A wireless sensor networks (WSN) consists of sensor nodes with
limited computation and communication capabilities, as
illustrated in Figure 1. In most practical applications of WSNs,
the wireless sensors are deployed in a large volume. The sheer
large number of sensors deployed coupled with the potential
harsh environment often hinders or completely eliminates the
possibility of strategic device placement, and consequently
random deployment is often the only viable option. For all these
applications, it is natural to represent the sensors by a finite
random point process over the deployment region-typically a
uniform point process or a Poisson point process.
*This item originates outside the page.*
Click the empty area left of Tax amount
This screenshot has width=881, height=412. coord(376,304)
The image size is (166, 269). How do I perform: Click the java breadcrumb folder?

WSNs over
finite random point processes are modeled by various types of
random geometric graphs depending on the probabilistic behavior
to be studied. The probabilistic studies of these random
geometric graphs are notoriously difficult in general due to the
local dependence of the edges and the complicated boundary
effect. In this project, we have completed the random geometric
studies for the following three specific parameters:
Critical Transmission Radius
for Greedy
Forward Routing: Greedy forwarding routing (GFR) in WSNs is
a localized geographic routing in which each node discards a
packet if none of its neighbors is closer to the destination of
the packet than itself, or otherwise forwards the packet to the
neighbor closest to the destination of the packet. Assume all
nodes have the same transmission radii. The critical
transmission radius (CTR) for GFR is the smallest transmission
radius which ensures that the greedy forwarding routing can
deliver any packet from its source to its destination. The study
of the CTR of a finite Poisson point process dates back to 1984,
and its asymptotic distribution has remained a major open
problem for 25 years. After making a series of efforts in recent
years, we finally obtained its precise asymptotic distribution
in 2009.
Maximum Edge Length of Proximity Graphs: Relative
neighborhood graph (RNG) and Gabriel graph (GG) are two
proximity graphs with many applications in localized topology
control and geographic routing in WSNs. Their maximum edge
lengths represent the requirement on the maximum transmission
radius of the sensor nodes by the applications. In this project,
we successfully derived the precise asymptotic distributions of
the maximum edge lengths of the RNG and GG on a finite Poisson
point process. |
|
Scan Statistics and Their
Applications: The maximum (respectively, minimum) scan
statistic of a WSN with respect to a scanning set is the largest
(respectively, least) number of sensors that can be covered by a
copy of the scanning set. The scan statistics is a powerful
analytic tool with many applications. In this project, we
derived the asymptotics of WSNs, and applied them to derive
tight asymptotically almost sure bounds on important
topological parameters including the maximum degree, minimum
degree, clique number, and chromatic number.
The above research
discoveries provide deep insight into the asymptotic behaviors
of large-scale randomly deployed wireless sensor networks. They
also have broader range of applications in epidemiology,
astronomy, geology, and many others. The new problem-solving
techniques introduced in our research are also expected to be
useful for the random geometric studies of other problems. |